Monday, November 10, 2014

Crystal growing: Rochelle salt

Rochelle salt crystals

Few more nice crystals grew today, this time it is Rochelle salt, or sodium potassium tartrate tetrahydrate: $$NaK C_4H_6O_6 \cdot 4H_2O.$$

This compound is very well known among crystal growers because of its availability and ability to form big and clear crystals easily, so I won't say much about the growing process. The usual method with slow evaporation was used, with seed crystal suspended on a thin thread. The crystals on the photo grew only in 3 weeks.

Scale in centimeters.

Preparation

Rochelle salt can be prepared from the cream of tartar (unfortunately, it is not sold in my country, so I ordered some on eBay), and baking soda. Some instructions on preparation can be found on the Dom's crystal growing page (UPD: the site is down, but web archive have it), though I've simplified that recipe by using baking soda directly, without the heating step. Simply stir some cream of tartar powder in hot water and add small portions of baking soda until it stops fizzing. The reaction is: $$ K H C_4H_6O_6 + NaHCO_3 \rightarrow K Na C_4H_6O_6 + H_2O + CO_2 \uparrow.$$

Transparency of the smaller crystal.

Safety

This compound is not toxic and, in fact, edible (but not tasty at all). I would not recommend consuming big quantities though.

More photos

More photos of these crystals are in the gallery Crystal growing: Rochelle salt.

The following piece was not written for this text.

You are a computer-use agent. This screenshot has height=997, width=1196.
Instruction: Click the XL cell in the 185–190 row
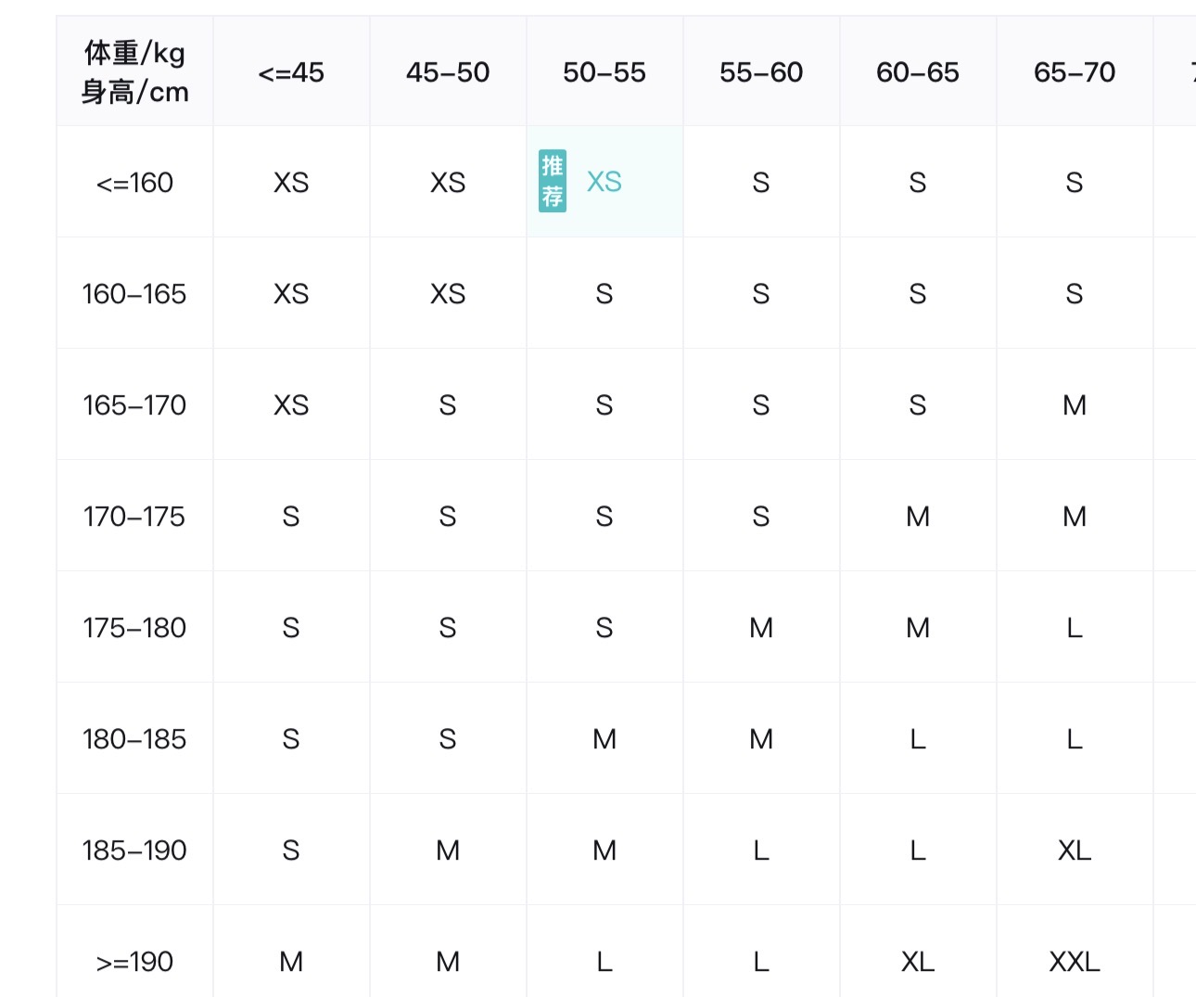(1075, 850)
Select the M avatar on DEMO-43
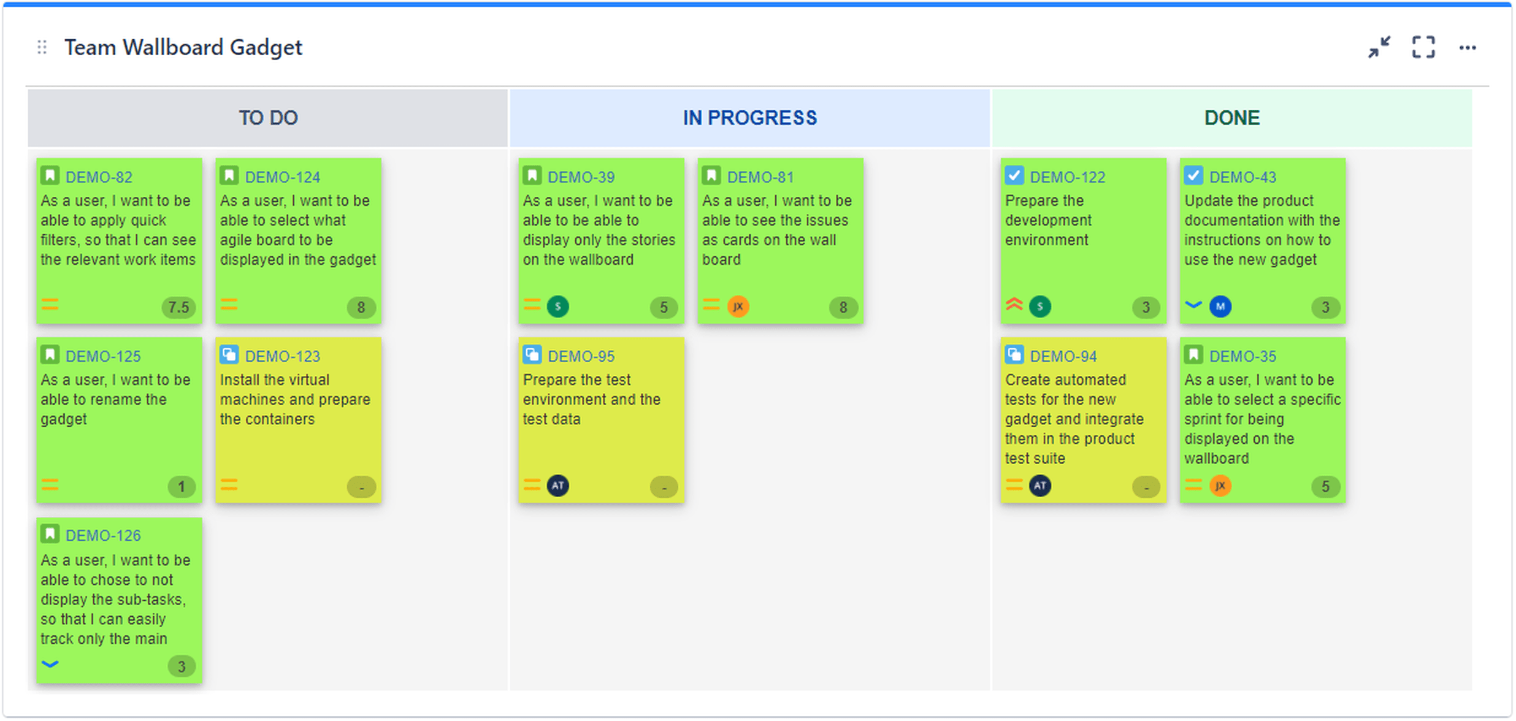The image size is (1516, 721). [1221, 306]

The crystals on my hand, for scale.

Update: piezoelectric effect

Rochelle salt is well known for its property to generate electricity, when mechanical force is applied to the crystal: piezoeffect. Actually, the voltage is so big that it can make flash a light emitting diode, directly connected to the crystal.

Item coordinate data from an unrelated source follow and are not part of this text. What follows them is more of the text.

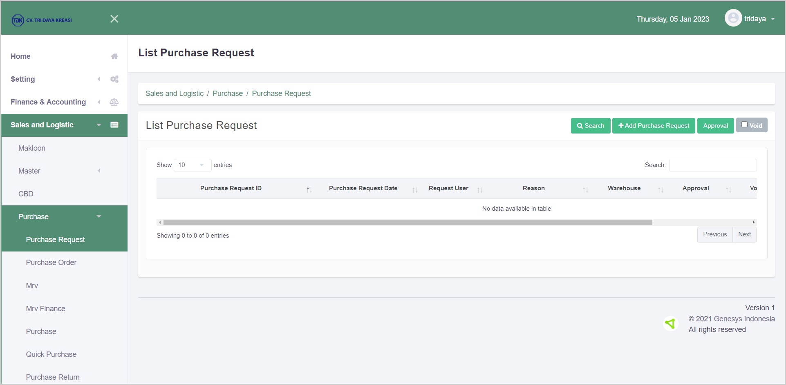Open the tridaya account dropdown caret
The image size is (786, 385).
pyautogui.click(x=773, y=19)

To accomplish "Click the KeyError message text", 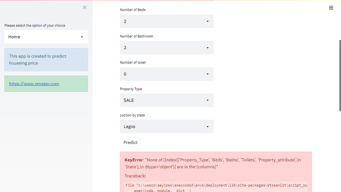I will pos(213,163).
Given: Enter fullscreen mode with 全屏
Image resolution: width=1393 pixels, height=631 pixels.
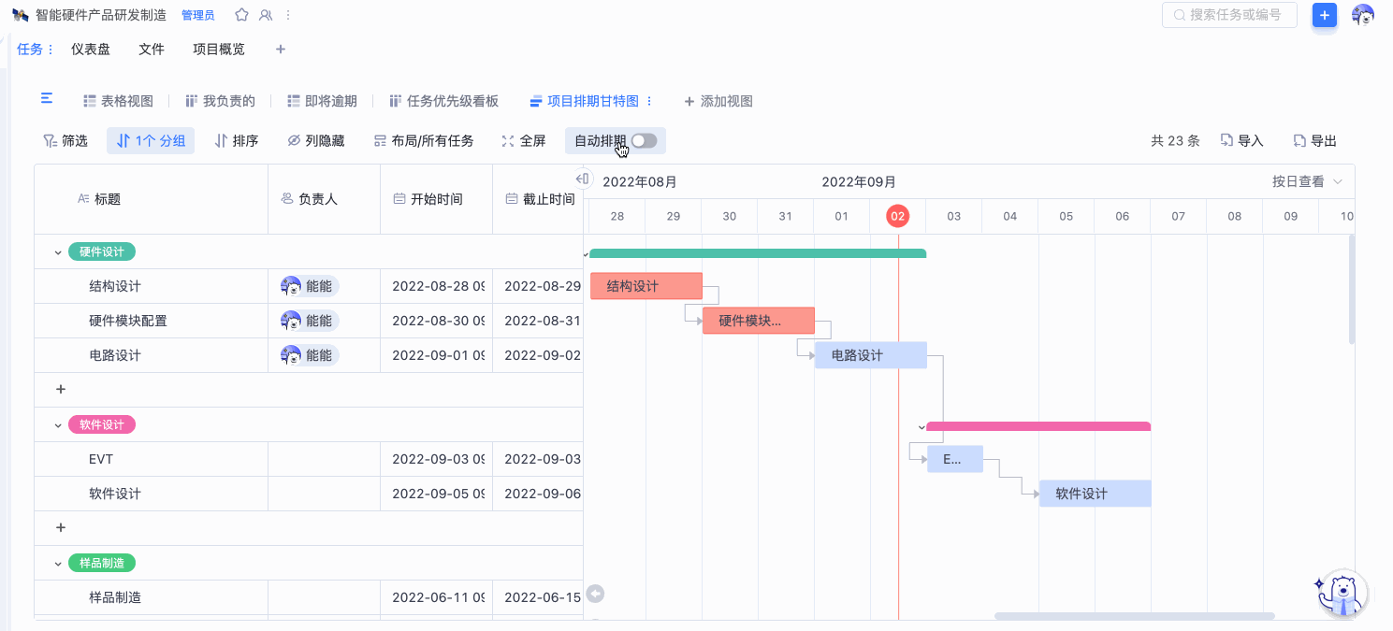Looking at the screenshot, I should [x=524, y=141].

Schematic of the experiment. Blue arrow shows direction of the mechanical force (hit).

I took 2 pieces of aluminum foil and tightly attached them to the crystal sides with thread and adhesive tape. Wires are connected to these foil pieces with another piece of the same tape, and a pair of LEDs in opposite direction is connected to wires.

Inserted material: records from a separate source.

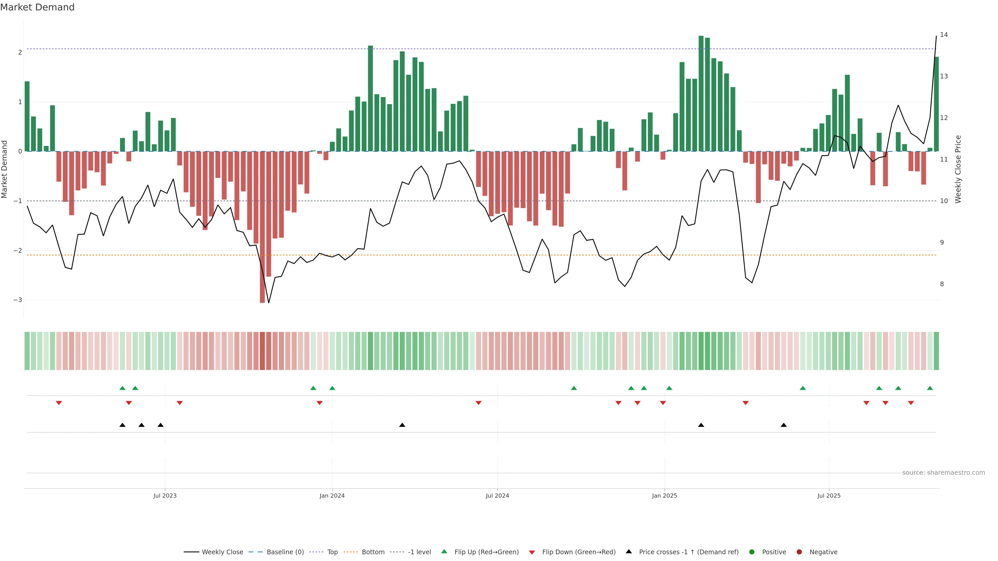Click the first black price-cross marker
This screenshot has height=561, width=998.
pos(122,425)
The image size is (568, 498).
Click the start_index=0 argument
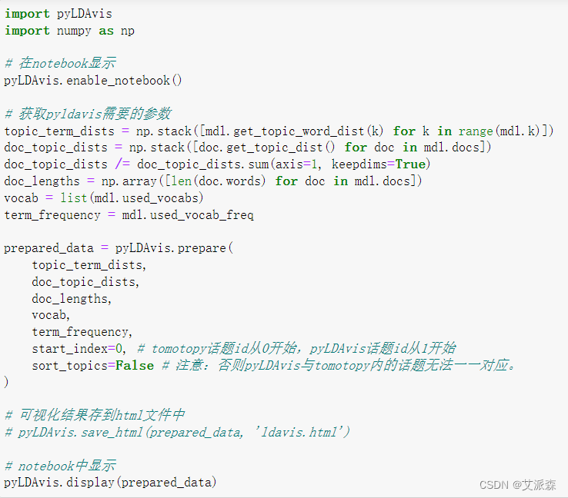[x=79, y=349]
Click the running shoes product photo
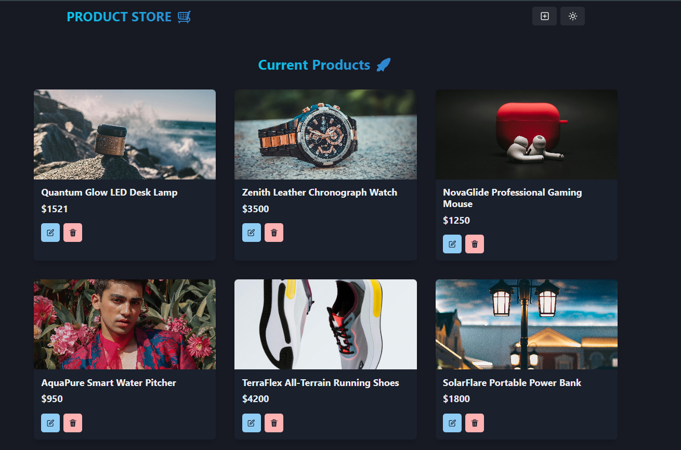The image size is (681, 450). (325, 324)
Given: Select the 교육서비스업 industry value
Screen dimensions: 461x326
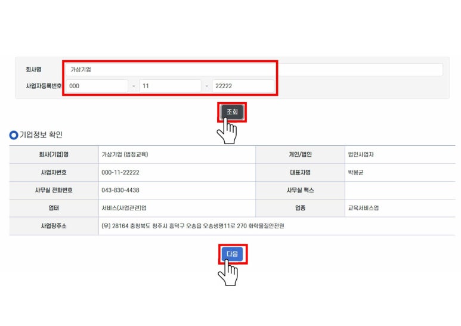Looking at the screenshot, I should pos(363,208).
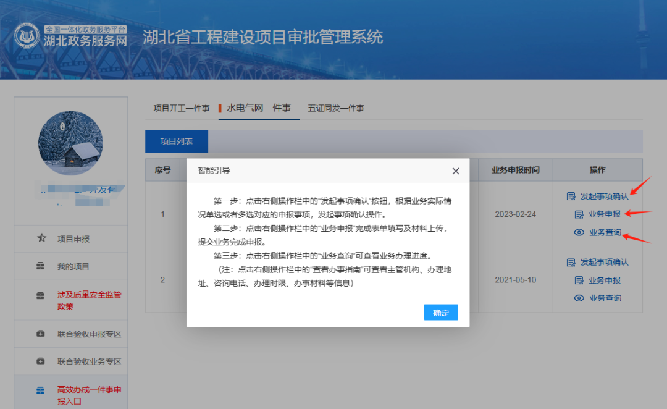Open the 水电气网一件事 tab

[259, 108]
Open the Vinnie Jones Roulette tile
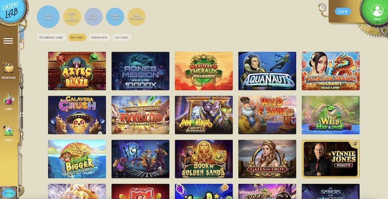 pos(330,159)
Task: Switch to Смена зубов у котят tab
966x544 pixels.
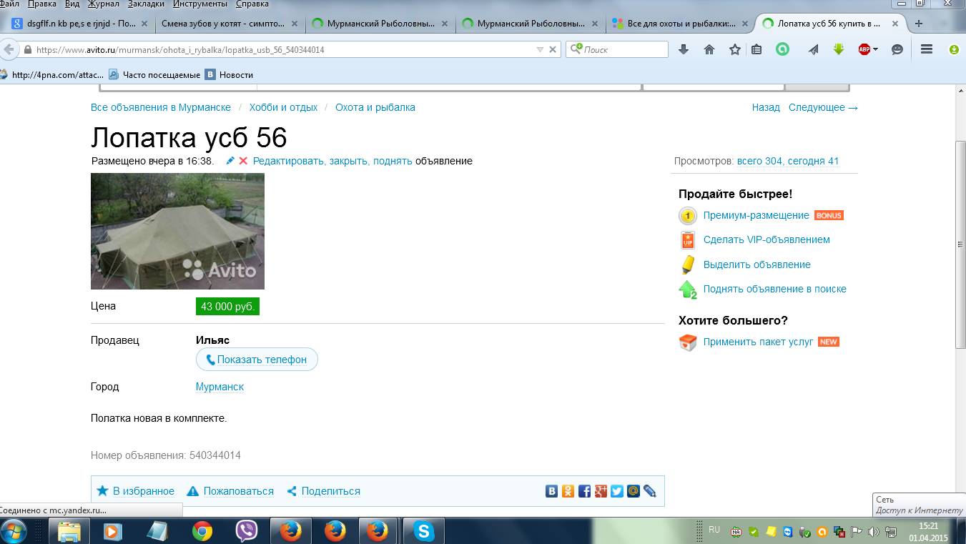Action: pyautogui.click(x=223, y=24)
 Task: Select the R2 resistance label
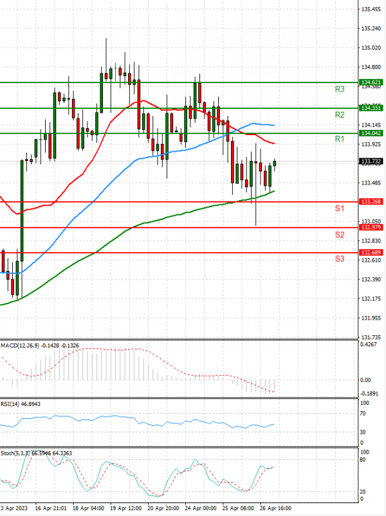[x=340, y=115]
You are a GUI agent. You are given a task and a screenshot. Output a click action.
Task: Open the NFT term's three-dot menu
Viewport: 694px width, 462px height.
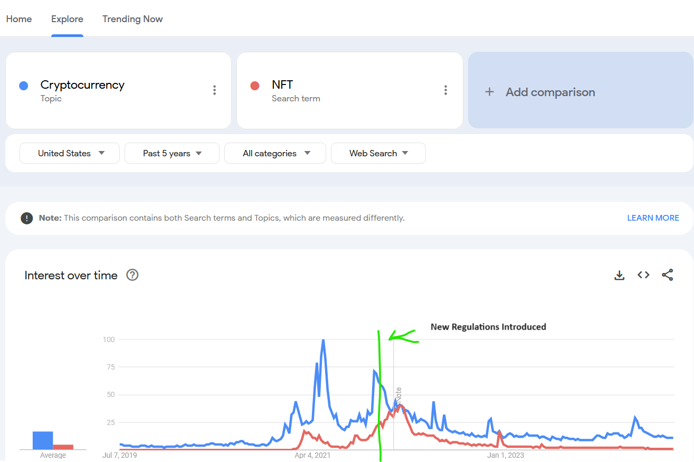445,90
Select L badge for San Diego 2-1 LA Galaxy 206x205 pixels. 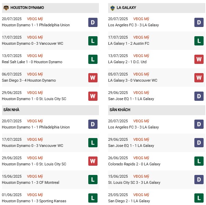(199, 198)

Then, in the dark room, I can see dim but visible red flashes, when the crystal is hit along the vertical axis (blue arrow on the schematic). To protect crystal from smashing, I put a small wooden piece between the crystal and the "hammer" (actually teaspoon).

Photo of the experiment.

So cool. Not that I ever doubted the existence of this effect, but it is really pleasure to observe such effects on a crystals, grown "from scratch", at the corner of the table.